GDV: In che modo credi ciò sia percepibile nelle tue opere e quale credi sia il momento in cui questo scambio diventa evidente?
MS: Credo sia chiaro soprattutto nel momento della produzione, ma anche nello stesso stile di ripresa o nell’uso dell’illuminazione — mostrando il dispositivo —, arrivando a un risultato filmico o comunque estetico che, sebbene in lavori di partecipazione corale sia stato lungamente caratterizzato da un’estetica più documentaristica, sento invece per formazione e tensione molto più vicino a un artista come Omer Fast o all’estetica formale di Manon de Boer. Del resto quello che posso condividere è ciò che sono, la mia formazione, la tradizione della composizione che viene dalla scuola fotografica del cinema italiano, il particolare utilizzo della luce e la sintesi della visione.

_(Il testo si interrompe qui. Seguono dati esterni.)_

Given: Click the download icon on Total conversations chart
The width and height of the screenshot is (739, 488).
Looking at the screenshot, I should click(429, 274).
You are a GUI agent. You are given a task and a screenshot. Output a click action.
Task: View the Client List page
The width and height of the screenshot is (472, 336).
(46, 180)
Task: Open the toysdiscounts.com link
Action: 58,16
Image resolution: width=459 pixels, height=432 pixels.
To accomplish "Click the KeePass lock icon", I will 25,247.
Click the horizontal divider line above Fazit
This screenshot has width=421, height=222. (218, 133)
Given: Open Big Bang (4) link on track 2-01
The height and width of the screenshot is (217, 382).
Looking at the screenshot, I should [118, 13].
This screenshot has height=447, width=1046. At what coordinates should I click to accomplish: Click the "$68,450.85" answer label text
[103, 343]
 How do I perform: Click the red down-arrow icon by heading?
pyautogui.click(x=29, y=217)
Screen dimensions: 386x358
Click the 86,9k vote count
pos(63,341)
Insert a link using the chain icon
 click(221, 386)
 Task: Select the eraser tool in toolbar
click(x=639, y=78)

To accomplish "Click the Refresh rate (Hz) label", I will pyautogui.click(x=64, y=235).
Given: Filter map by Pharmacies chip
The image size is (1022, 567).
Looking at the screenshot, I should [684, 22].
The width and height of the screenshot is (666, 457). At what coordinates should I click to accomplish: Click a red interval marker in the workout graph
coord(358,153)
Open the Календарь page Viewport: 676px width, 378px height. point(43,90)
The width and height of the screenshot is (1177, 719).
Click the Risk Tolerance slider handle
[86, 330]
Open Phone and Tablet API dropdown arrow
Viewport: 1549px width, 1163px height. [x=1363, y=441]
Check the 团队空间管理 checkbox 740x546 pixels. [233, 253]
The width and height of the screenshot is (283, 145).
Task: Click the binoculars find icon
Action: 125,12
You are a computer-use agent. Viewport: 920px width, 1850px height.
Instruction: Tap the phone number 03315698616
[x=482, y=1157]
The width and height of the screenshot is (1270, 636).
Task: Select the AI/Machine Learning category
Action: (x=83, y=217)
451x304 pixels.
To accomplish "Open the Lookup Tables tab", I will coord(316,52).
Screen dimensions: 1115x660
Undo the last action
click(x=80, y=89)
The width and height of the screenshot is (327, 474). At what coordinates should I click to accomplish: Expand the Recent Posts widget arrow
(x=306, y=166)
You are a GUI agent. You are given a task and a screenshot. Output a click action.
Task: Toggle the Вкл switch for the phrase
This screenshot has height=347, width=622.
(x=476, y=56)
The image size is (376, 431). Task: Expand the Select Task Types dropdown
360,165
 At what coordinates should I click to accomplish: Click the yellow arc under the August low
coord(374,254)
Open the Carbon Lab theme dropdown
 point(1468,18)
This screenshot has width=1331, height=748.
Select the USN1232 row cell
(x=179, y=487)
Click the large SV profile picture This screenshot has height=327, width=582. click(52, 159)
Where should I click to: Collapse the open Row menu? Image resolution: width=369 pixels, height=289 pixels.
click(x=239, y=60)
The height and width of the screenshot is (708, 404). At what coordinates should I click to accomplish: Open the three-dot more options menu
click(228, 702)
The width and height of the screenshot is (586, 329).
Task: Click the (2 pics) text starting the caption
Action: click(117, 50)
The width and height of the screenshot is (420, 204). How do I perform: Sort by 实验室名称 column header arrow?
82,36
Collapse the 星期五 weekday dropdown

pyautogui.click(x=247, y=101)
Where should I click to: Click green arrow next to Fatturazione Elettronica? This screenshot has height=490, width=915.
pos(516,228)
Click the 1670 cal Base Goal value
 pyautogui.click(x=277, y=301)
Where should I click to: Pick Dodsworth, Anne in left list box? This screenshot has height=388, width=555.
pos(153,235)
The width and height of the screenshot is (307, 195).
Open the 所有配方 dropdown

Non lavoro sull’immaginario visivo delle comunità con le quali opero ma con la loro diversa forma di raccontare, per questo in America ho collaborato, come ti dicevo prima, con un gruppo di rapper di New York.
È un dovere politico per me che l’opera venga realizzata e i dati estetici, che sono iscritti nel film, sono la testimonianza che c’è un modo in cui il film (o l’installazione, la fotografia o qualunque altro lavoro finale) può raccontare le relazioni umane che lo hanno prodotto. Il risultato è sempre il punto d’arrivo di un’attività ben più dinamica, frutto della cooperazione con un pubblico sempre più vasto che viene coinvolto come attore, co-autore e addirittura produttore, laddove il valore della condivisione di un’esperienza è più rilevante rispetto a quello di una mera scelta stilistica. Anche per questo non presento dei prodotti finiti, ma opere che rilanciano all’osservatore la possibilità di essere completate.
GDV: Con quale obiettivo?
MS: Certamente quello di mettere in connessione comunità differenti, luoghi dove non si è creato un senso di comunità o dove ritengo che il valore della condivisione possa essere un elemento significativo. Nel musical Speak Easy, il lavorare con il pubblico si è andato definendo sempre più come un fine, non come un mezzo; il video, realizzato nel 2009 a Madrid è il frutto della cooperazione di quasi 1800 cittadini: oltre 94 studenti della Complutense che hanno ricoperto tutti i ruoli della creazione cinematografica (dal costume alla scenografia, dalla camera all’illuminazione), associazioni di donne che hanno realizzato i costumi, gruppi di artigiani in pensione, impegnati nella costruzione di tutte le scenografie (il musical è ambientato a New York negli anni Cinquanta). Tre comunità provenienti da tre quartieri limitrofi molto differenti fra loro e in grande conflitto sociale hanno scritto la sceneggiatura originale con gli studenti preposti al ruolo di sceneggiatori. Tutti hanno partecipato a un laboratorio aperto e continuo, condividendo tempo, esperienze, imparando, ballando, scrivendo i testi delle canzoni originali, fino a toccare il nodo della produzione. Con la campagna “1 € to be a producer” — che ha caratterizzato molti dei miei progetti realizzati in Spagna negli ultimi anni —, attraverso la donazione di un euro, circa 1200 persone hanno interamente prodotto gli ultimi video dandomi la possibilità di interpretare l’intero processo in chiave politica e di riconsiderare il ruolo dell’artista e il sistema produttivo dell’opera d’arte.